Duckweeds (Lemnaceae Martinov) are considered the world’s smallest floating flowering plants, with the highest growth rate, able to colonize in very short time fresh, sometimes brackish, streams, ponds and sloughs. The name comes from the fact they are a greatly appreciated protein source for waterfowls. Individual plants consist of a single, flat, oval leaf-like structure – although less differentiated – commonly defined as frond, no more than half centimetre long that floats on the water surface often forming very dense, homogeneous clonal populations. In some species, one or few adventitious roots may form from the centre of the lower frond surface, to ensure stability and anchorage during floating. Only few morphological characters are available for species discrimination, but an extremely efficient asexual reproduction mechanism by budding, is commonly shared among the five genera. In addition, their pronounced ability to tolerate wide environmental variations – pH, temperature, nutrient availability, light intensity, heavy metals concentration – has allowed their diffusion even outside the warm temperate and tropical regions. Some species can indeed produce specialized starch-filled buds known as turions that sink at the bottom of the water body to over-winter in the temperate climates.
The extraordinary ability to fast double their biomass – even less than 24 hours depending on the species – is the main factor that has triggered most basic and applied scientific research focusing on these tiny aquatic plants, in various contexts, including phytoremediation and industrial waste water valorisation, as well as feed and food production (over 40% of proteins in some species and secondary metabolites) and bioenergy (bioethanol from starch). A fully usable, highly valuable biomass, produced in large amounts which, when properly cultivated, can be used for multiple purposes, in relation to its composition in macro and biomolecules.

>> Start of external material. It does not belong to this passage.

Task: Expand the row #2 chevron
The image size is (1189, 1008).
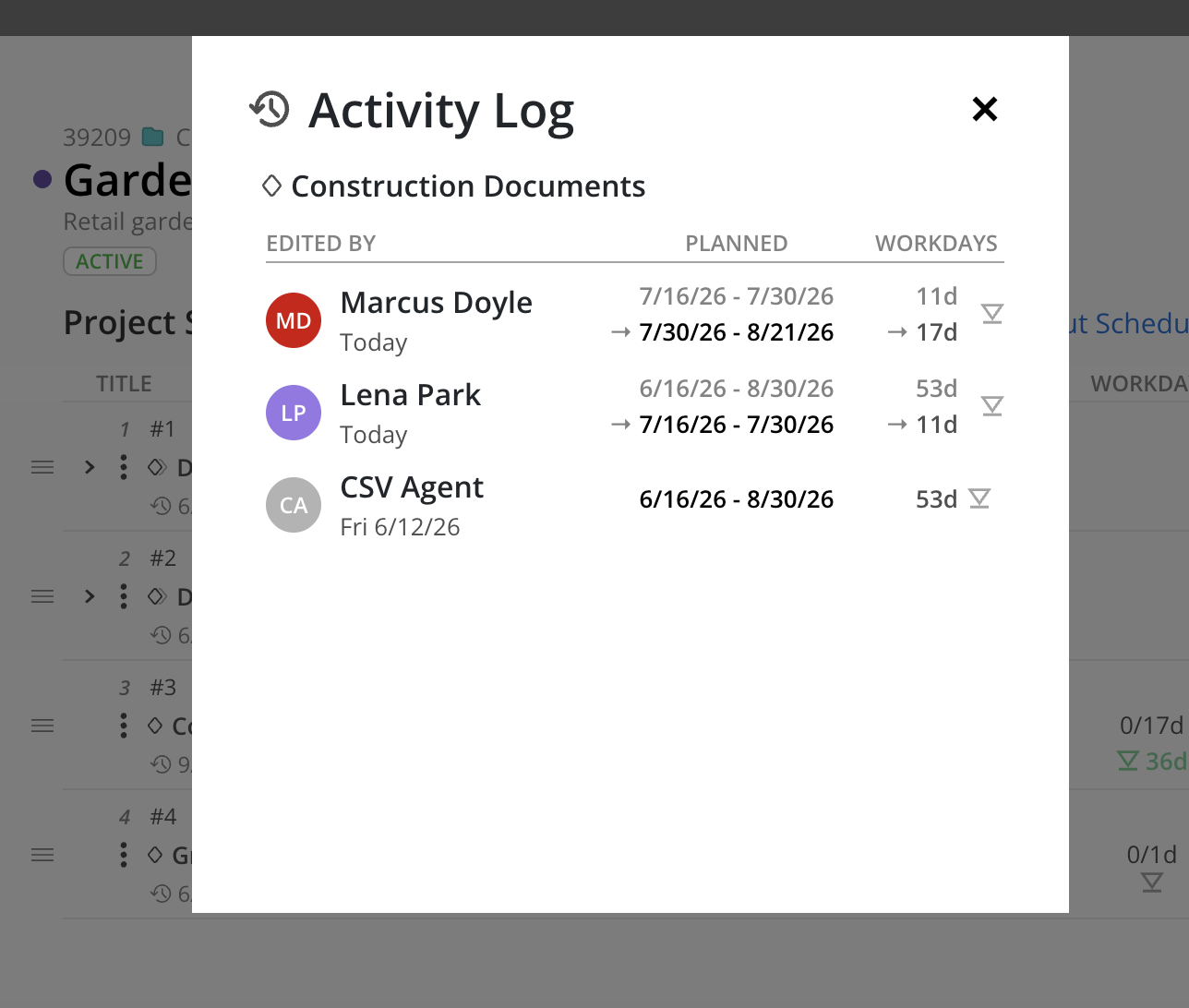Action: (90, 596)

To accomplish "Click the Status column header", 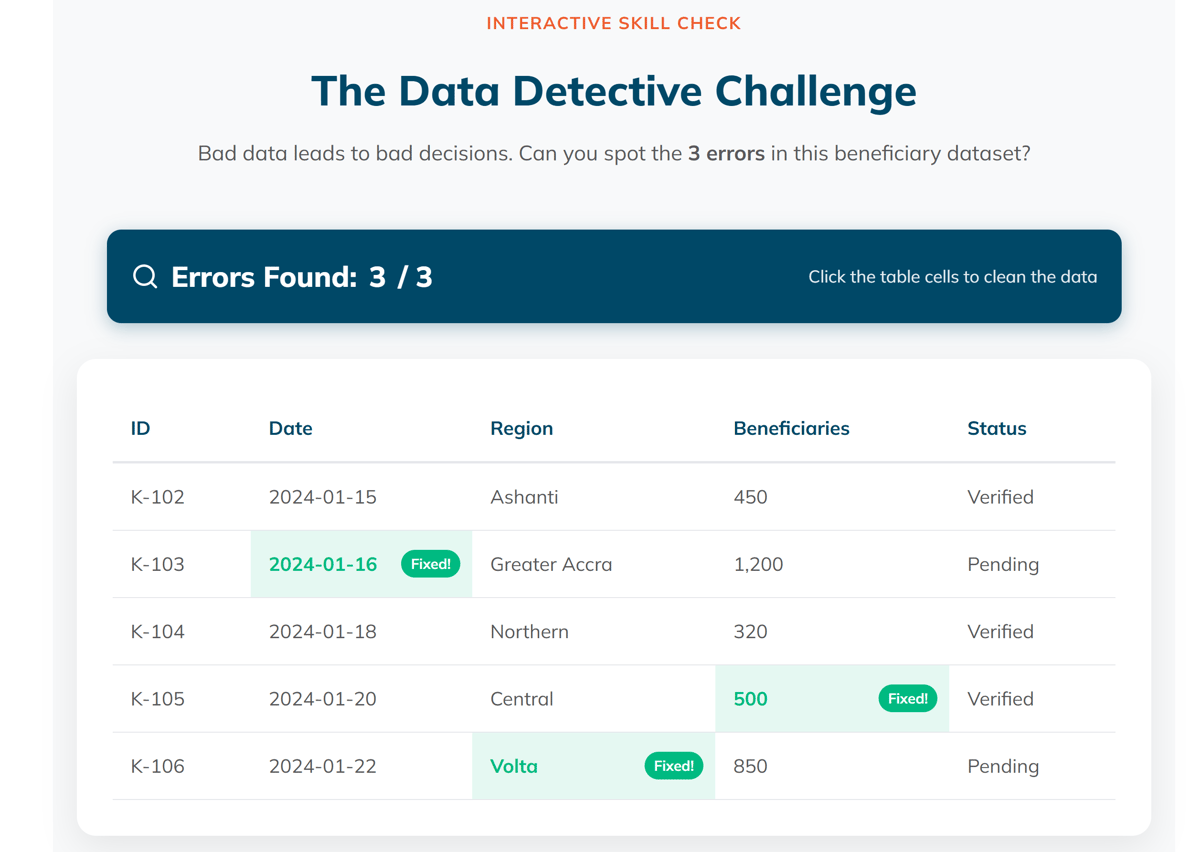I will click(x=996, y=428).

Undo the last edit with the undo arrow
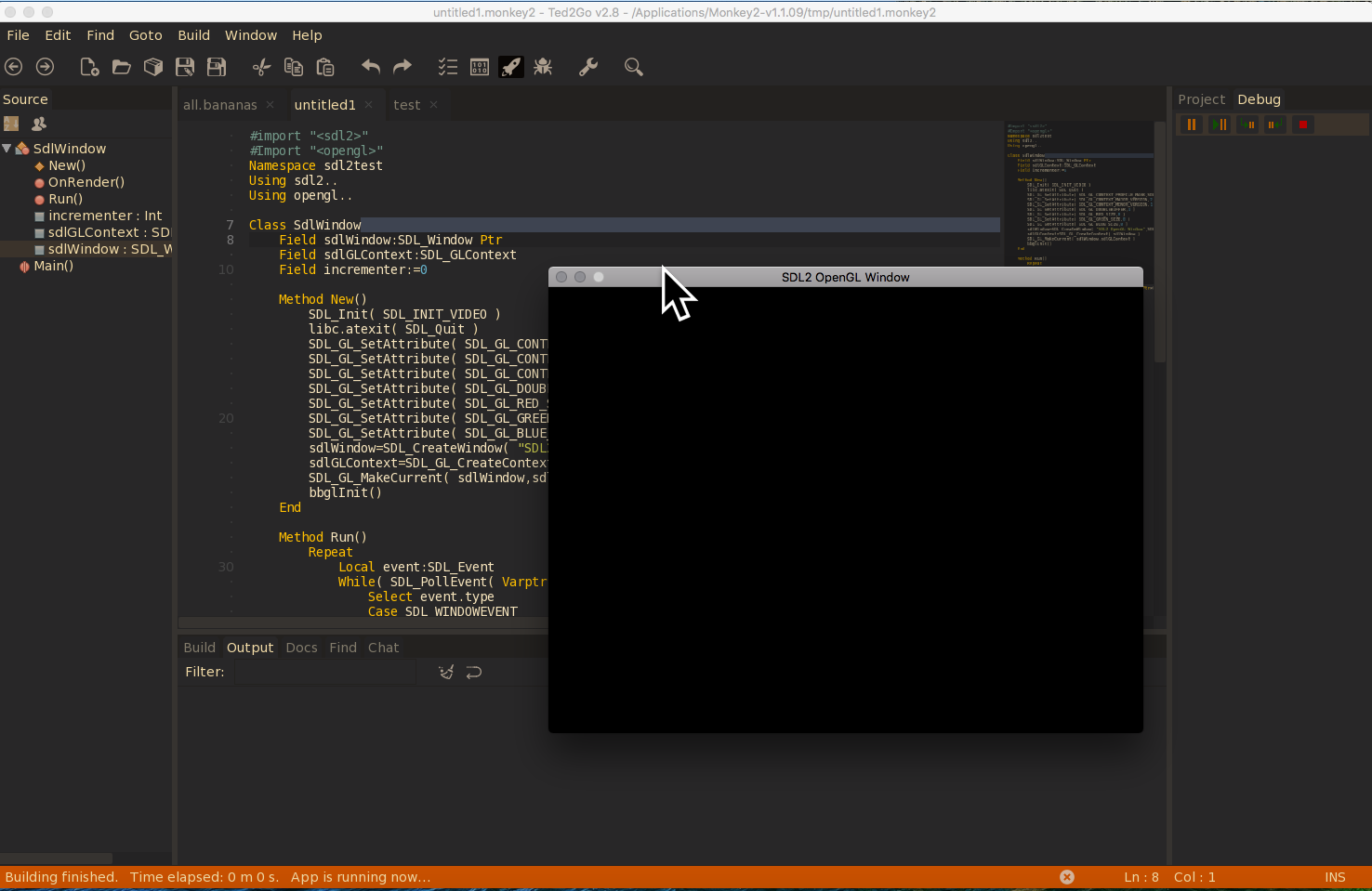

In this perspective, the genotyping of the Landolt Duckweed Collection, one of the largest living duckweed repositories in the world, has been recently undertaken by IBBA-CNR. The collection, which includes and constantly propagates over 600 clones, counts representatives of all 5 genera (Lemna, Spirodela, Landoltia, Wolffia and Wolffiella) and 36 duckweed species, and represents an extraordinary biodiversity resource worth to be enhanced. In this sense, the DNA fingerprinting analysis carried out on the whole collection becomes the first tool to technically respond, particularly with such a small plants easily exposed to misrecognition, to the need for a correct and precise species and clone identification. In fact, the correct cataloguing of a genetic resource is the first essential step to correctly undertake its exploitation throughout genomics, post-genomics as well as applied physiology studies. Furthermore, the ease of handling and biomass production characterizing duckweeds make these plants the ideal model system for basic studies on biological processes promoting growth and production in many crops. When instead considering duckweeds as a crop, they become the object of a wide range of applied studies aimed to guarantee highly valuable biomass, such as high protein content feed or food, promoting the agro-industrial waste valorisation, and reducing at the same time the loss of valuable resources and the environmental impact, within a circular economy concept.